Голова колонны спустилась уже в лощину. Столкновение должно было произойти на этой стороне спуска…
Остатки нашего полка, бывшего в деле, поспешно строясь, отходили вправо; из за них, разгоняя отставших, подходили стройно два баталиона 6 го егерского. Они еще не поровнялись с Багратионом, а уже слышен был тяжелый, грузный шаг, отбиваемый в ногу всею массой людей. С левого фланга шел ближе всех к Багратиону ротный командир, круглолицый, статный мужчина с глупым, счастливым выражением лица, тот самый, который выбежал из балагана. Он, видимо, ни о чем не думал в эту минуту, кроме того, что он молодцом пройдет мимо начальства.

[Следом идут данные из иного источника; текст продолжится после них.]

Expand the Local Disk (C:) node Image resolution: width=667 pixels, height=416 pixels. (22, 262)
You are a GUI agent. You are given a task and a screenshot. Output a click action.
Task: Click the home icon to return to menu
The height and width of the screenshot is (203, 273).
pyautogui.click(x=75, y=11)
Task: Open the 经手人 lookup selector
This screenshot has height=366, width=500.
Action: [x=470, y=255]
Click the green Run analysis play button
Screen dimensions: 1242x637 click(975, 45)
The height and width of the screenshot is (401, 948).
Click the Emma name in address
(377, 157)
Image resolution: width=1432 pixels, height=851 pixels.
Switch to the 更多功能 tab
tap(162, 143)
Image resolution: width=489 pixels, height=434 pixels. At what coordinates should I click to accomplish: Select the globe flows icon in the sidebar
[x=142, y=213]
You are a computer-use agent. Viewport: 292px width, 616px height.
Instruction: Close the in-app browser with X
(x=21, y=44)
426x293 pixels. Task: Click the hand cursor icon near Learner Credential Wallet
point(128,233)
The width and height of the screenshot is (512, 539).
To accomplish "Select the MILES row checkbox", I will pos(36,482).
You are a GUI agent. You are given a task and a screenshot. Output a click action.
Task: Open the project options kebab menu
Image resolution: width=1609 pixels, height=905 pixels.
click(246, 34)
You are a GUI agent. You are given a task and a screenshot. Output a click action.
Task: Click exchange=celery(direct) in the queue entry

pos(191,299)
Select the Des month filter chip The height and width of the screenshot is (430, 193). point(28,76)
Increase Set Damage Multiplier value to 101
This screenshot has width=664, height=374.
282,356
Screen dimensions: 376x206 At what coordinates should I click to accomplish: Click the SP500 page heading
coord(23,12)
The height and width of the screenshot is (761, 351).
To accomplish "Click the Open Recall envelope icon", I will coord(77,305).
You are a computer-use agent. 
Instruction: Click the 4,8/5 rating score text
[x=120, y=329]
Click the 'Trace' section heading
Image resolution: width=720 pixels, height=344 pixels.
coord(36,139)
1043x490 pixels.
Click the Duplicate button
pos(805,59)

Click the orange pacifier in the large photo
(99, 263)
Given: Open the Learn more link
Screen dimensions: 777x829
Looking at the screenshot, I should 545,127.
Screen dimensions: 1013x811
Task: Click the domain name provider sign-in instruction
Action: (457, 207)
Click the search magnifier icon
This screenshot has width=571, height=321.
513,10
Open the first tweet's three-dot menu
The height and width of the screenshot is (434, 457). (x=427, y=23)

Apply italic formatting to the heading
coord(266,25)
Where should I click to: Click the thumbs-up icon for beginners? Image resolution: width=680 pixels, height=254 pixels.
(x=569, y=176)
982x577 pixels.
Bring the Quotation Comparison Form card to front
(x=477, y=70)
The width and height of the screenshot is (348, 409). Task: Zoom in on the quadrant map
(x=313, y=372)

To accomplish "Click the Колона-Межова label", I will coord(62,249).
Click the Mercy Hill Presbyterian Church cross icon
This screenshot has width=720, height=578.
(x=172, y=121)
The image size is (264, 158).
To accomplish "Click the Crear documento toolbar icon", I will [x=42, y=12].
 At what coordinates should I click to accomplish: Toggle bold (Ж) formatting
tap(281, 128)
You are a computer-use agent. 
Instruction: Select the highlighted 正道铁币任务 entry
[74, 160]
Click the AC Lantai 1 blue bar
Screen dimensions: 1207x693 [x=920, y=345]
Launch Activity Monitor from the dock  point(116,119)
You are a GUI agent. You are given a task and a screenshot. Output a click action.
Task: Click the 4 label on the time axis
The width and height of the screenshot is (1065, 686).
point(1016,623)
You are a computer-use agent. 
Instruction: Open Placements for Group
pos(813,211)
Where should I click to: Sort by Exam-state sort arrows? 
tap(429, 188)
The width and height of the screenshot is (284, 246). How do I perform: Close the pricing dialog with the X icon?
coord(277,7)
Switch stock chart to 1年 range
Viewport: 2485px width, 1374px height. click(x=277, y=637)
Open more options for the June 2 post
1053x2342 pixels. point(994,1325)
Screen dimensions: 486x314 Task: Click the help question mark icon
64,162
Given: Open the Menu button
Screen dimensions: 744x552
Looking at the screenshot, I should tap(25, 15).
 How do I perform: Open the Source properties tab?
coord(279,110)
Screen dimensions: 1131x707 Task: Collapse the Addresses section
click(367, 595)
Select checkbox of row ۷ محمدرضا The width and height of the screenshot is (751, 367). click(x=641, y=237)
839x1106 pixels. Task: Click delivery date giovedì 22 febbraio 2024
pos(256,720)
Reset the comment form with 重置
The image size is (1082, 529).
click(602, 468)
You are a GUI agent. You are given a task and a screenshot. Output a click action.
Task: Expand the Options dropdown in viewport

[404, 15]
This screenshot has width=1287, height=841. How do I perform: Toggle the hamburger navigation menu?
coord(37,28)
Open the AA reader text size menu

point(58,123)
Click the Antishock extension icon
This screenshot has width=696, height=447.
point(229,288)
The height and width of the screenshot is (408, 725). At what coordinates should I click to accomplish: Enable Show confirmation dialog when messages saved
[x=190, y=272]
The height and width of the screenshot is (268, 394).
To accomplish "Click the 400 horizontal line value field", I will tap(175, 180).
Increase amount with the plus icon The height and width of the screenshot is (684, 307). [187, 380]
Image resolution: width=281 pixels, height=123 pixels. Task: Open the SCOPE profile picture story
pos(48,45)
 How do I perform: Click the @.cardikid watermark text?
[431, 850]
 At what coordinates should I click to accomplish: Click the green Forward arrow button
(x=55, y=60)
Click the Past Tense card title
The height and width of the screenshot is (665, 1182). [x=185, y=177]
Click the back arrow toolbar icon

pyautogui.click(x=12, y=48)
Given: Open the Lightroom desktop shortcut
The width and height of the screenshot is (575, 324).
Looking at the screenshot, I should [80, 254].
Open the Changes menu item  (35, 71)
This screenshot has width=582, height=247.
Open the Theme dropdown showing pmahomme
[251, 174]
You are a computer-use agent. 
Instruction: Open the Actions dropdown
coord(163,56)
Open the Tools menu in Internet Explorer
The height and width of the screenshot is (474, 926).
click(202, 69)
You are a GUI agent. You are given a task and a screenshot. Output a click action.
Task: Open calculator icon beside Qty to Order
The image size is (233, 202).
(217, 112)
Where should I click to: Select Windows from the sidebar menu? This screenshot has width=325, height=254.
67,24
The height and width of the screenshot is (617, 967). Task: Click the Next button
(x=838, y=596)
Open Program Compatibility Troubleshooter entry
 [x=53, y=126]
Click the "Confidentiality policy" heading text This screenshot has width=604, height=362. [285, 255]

С фрунтовым самодовольством он шел легко на мускулистых ногах, точно он плыл, без малейшего усилия вытягиваясь и отличаясь этою легкостью от тяжелого шага солдат, шедших по его шагу. Он нес у ноги вынутую тоненькую, узенькую шпагу (гнутую шпажку, не похожую на оружие) и, оглядываясь то на начальство, то назад, не теряя шагу, гибко поворачивался всем своим сильным станом. Казалось, все силы души его были направлены на то,чтобы наилучшим образом пройти мимо начальства, и, чувствуя, что он исполняет это дело хорошо, он был счастлив. «Левой… левой… левой…», казалось, внутренно приговаривал он через каждый шаг, и по этому такту с разно образно строгими лицами двигалась стена солдатских фигур, отягченных ранцами и ружьями, как будто каждый из этих сотен солдат мысленно через шаг приговаривал: «левой… левой… левой…». Толстый майор, пыхтя и разрознивая шаг, обходил куст по дороге; отставший солдат, запыхавшись, с испуганным лицом за свою неисправность, рысью догонял роту; ядро, нажимая воздух, пролетело над головой князя Багратиона и свиты и в такт: «левой – левой!» ударилось в колонну. «Сомкнись!» послышался щеголяющий голос ротного командира. Солдаты дугой обходили что то в том месте, куда упало ядро; старый кавалер, фланговый унтер офицер, отстав около убитых, догнал свой ряд, подпрыгнув, переменил ногу, попал в шаг и сердито оглянулся. «Левой… левой… левой…», казалось, слышалось из за угрожающего молчания и однообразного звука единовременно ударяющих о землю ног.